(Stored items)
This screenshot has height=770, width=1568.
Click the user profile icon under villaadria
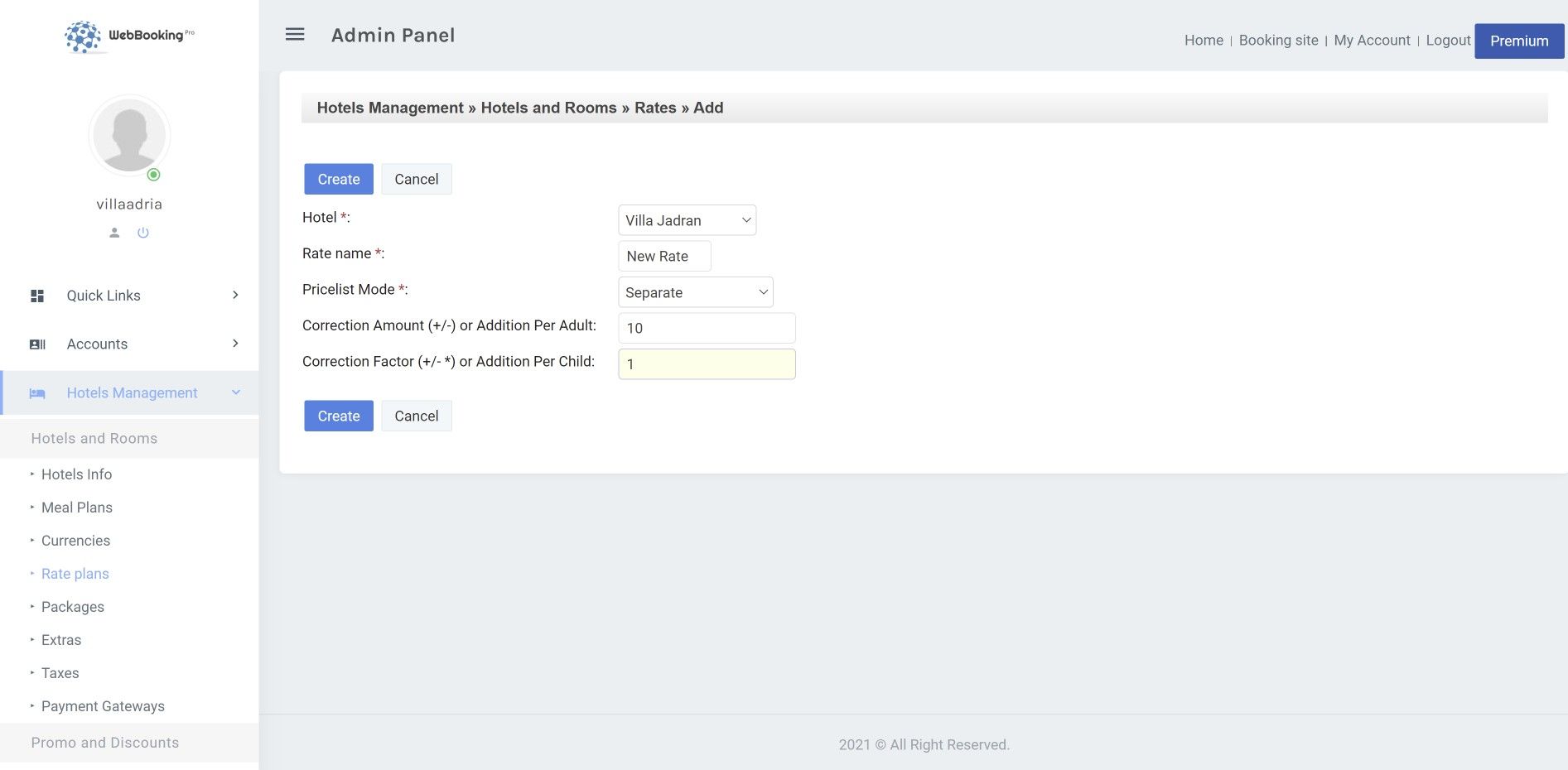114,233
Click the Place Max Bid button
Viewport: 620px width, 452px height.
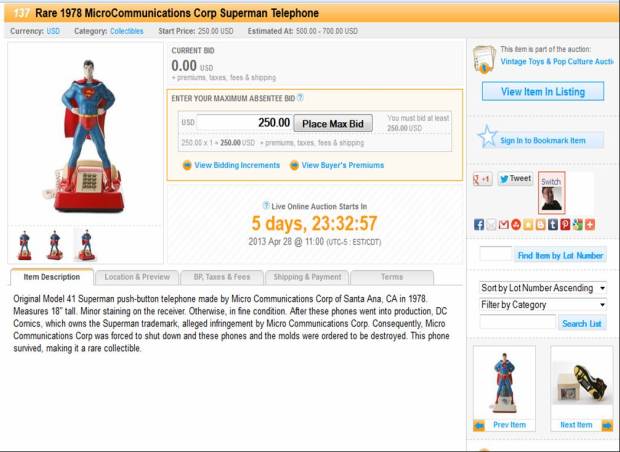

▶ [WORK INSTRUCTION]:
Write out exactly the lines from the one containing "Click the user profile icon under villaadria" to the last line of the records above, both included, and leave out any pictures.

▶ [TASK ANSWER]:
Click the user profile icon under villaadria
114,233
Click the Place Max Bid button
Viewport: 620px width, 452px height.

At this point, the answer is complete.